ROME, Mercredi 18 avril 2007 (ZENIT.org) – Nous publions ci-dessous le texte intégral de la catéchèse que le pape Benoît XVI a prononcée au cours de l’audience générale de ce mercredi.

* * *

Chers frères et sœurs,

Après le temps des fêtes, nous revenons aux catéchèses normales, même si apparemment, il règne encore un climat de fête sur la Place. Avec les catéchèses, nous revenons, comme je l’ai dit, au filon commencé auparavant. Nous avons tout d’abord parlé des douze apôtres, puis des disciples des apôtres, nous parlons à présent des grandes personnalités de l’Eglise naissante, de l’Eglise antique. Dans la dernière, nous avions parlé de saint Irénée de Lyon, nous parlons aujourd’hui de Clément d’Alexandrie, un grand théologien qui naquit probablement à Athènes autour de la moitié du deuxième siècle. Il hérita d’Athènes cet intérêt prononcé pour la philosophie, qui devait faire de lui l’un des hérauts du dialogue entre foi et raison dans la tradition chrétienne. Encore jeune, il rejoignit Alexandrie, la « ville symbole » de ce carrefour fécond entre différentes cultures qui caractérisa l’époque hellénistique. Il y fut le disciple de Pantène, jusqu’à lui succéder dans la direction de l’école catéchétique. De nombreuses sources attestent qu’il fut ordonné prêtre. Au cours de la persécution de 202-203, il quitta Alexandrie pour se réfugier à Césarée, en Cappadoce, où il mourut vers 215.
Les œuvres les plus importantes qui nous restent de lui sont au nombre de trois: le Protreptique, le Pédagogue et les Stromates. Même s’il ne semble pas que cela fût l’intention originelle de l’auteur, le fait est que ces écrits constituent une véritable trilogie, destinée à accompagner de manière efficace la maturation spirituelle du chrétien. Le Protreptique, comme le dit la parole elle-même, est une « exhortation » adressée à celui qui commence et cherche le chemin de la foi.
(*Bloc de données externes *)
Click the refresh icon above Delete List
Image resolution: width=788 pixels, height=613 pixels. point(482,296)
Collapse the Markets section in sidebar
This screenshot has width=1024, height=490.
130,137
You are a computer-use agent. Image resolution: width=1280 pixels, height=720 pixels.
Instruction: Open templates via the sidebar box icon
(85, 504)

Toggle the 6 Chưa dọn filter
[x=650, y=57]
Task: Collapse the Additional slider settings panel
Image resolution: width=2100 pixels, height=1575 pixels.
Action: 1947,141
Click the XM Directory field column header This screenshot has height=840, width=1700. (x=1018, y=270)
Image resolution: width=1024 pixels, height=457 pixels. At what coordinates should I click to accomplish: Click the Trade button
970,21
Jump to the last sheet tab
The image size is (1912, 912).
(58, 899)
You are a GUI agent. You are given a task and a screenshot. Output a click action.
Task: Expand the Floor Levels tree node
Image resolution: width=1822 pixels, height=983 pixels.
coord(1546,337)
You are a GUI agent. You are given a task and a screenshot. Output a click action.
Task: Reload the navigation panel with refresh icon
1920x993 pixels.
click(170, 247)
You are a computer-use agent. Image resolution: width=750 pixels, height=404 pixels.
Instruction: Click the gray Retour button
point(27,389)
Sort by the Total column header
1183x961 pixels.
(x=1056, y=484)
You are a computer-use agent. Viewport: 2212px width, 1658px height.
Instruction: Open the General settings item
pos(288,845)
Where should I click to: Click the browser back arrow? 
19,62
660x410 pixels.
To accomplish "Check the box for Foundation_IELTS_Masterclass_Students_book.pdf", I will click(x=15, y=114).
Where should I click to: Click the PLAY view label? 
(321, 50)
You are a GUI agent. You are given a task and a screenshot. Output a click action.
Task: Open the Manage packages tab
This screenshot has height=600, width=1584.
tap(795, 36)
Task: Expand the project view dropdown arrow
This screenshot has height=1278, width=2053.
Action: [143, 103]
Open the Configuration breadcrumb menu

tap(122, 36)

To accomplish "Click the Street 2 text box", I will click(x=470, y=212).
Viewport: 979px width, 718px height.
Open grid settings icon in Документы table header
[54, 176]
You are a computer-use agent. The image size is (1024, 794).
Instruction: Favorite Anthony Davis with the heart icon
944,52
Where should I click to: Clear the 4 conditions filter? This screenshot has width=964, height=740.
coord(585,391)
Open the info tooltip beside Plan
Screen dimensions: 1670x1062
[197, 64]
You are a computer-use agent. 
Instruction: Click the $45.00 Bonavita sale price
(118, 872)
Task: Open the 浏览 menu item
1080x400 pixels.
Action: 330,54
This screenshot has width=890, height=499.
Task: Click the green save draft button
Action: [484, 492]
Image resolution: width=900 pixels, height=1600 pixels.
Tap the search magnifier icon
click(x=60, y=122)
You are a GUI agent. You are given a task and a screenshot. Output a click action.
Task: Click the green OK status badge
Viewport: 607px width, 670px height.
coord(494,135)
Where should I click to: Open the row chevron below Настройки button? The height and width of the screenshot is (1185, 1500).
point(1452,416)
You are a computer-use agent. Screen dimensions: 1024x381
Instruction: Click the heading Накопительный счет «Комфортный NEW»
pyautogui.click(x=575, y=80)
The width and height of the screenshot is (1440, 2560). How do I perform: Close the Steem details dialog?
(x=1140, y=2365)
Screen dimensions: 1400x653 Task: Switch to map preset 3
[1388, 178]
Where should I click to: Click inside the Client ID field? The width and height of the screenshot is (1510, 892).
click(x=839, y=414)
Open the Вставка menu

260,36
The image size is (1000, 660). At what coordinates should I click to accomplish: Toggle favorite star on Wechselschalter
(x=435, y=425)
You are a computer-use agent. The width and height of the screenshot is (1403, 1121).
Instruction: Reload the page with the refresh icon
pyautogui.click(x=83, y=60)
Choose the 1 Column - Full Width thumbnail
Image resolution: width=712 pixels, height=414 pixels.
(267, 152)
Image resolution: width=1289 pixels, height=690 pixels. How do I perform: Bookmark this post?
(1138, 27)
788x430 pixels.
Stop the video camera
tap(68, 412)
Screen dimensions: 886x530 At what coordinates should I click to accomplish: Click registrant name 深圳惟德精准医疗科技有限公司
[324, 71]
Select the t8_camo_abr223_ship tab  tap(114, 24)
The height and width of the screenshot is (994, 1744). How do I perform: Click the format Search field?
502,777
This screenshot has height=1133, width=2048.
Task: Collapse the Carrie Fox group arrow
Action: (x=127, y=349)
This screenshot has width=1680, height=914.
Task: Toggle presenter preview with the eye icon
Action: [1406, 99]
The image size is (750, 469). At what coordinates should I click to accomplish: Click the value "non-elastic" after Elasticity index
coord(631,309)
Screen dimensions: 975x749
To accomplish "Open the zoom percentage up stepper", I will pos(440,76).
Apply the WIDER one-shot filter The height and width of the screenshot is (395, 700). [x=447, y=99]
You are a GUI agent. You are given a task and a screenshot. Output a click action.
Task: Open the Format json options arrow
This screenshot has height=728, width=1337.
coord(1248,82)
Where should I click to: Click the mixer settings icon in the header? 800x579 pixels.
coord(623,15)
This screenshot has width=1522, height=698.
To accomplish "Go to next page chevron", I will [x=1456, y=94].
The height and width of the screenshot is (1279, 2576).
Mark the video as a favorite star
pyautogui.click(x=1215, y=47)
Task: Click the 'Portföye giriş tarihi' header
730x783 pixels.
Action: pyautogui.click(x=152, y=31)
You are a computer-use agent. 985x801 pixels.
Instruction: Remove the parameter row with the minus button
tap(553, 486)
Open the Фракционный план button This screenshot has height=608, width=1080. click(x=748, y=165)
Mieux encore, le Protreptique coïncide avec une Personne : le Fils de Dieu, Jésus Christ, qui se fait l’« exhortateur » des hommes, afin qu’ils entreprennent de manière décidée le chemin vers la Vérité. Jésus Christ lui-même se fait ensuite Pédagogue, c’est-à-dire l’« éducateur » de ceux qui, en vertu du Baptême, sont désormais devenus des fils de Dieu. Enfin, Jésus Christ lui-même est aussi Didascalo, c’est-à-dire le « Maître » qui propose les enseignements plus profonds. Ceux-ci sont rassemblés dans la troisième œuvre de Clément, les Stromates, parole grecque qui signifie « tapisseries »: il s’agit, en effet, d’une composition non systématique de thèmes divers, fruits de l’enseignement habituel de Clément.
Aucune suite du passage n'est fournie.